Modeling of Rotor-Empennage Interactions

– Mathematical models have not yet evolved to the point where the aerodynam­ics of the empennage can be predicted without input from wind tunnel and/or flight tests.

Blade azimuth position (time), ^ – deg. Blade azimuth position (time), i)> – deg.

The capabilities of these methods are beyond the state of the art because of the need to model vortex-surface collisions, the cutting of vortex filaments, as well as the forma­tion of 3-D unsteady separated flows. Gangwani (1982, 1983) has used a prescribed wake model coupled with a doublet-lattice model of a fixed wing to predict the unsteady bending moments produced on a helicopter tail. Reasonable correlation was obtained with flight measurements.

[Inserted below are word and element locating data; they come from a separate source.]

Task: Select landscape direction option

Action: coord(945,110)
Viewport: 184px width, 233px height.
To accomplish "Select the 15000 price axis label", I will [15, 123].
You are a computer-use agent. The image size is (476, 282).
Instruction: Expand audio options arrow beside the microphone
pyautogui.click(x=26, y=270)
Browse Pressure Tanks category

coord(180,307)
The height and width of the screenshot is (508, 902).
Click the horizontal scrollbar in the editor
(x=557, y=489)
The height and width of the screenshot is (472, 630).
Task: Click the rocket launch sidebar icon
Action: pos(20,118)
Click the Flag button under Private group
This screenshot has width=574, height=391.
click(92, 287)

Mello & Rand (1991) confirmed that the predicted unsteady airloads on the empennage were sensitive to the rotor wake position, simply confirming results of both wind tunnel measurements and flight test experience. Weinstock (1991) has developed a
parsimonious model of the rotor wake-empennage aerodynamic interaction problem for use in flight simulation modeling. Curtiss & Quackenbush (1989) considered in more de­tail how the induced velocity field of the rotor wake at the empennage location affects the helicopter’s stability derivatives. The limited correlations obtained with flight mea­surements reiterated the complexity of the main rotor wake-empennage interaction prob­lem and the difficulties in constructing truly faithful models for use in flight mechanics simulations.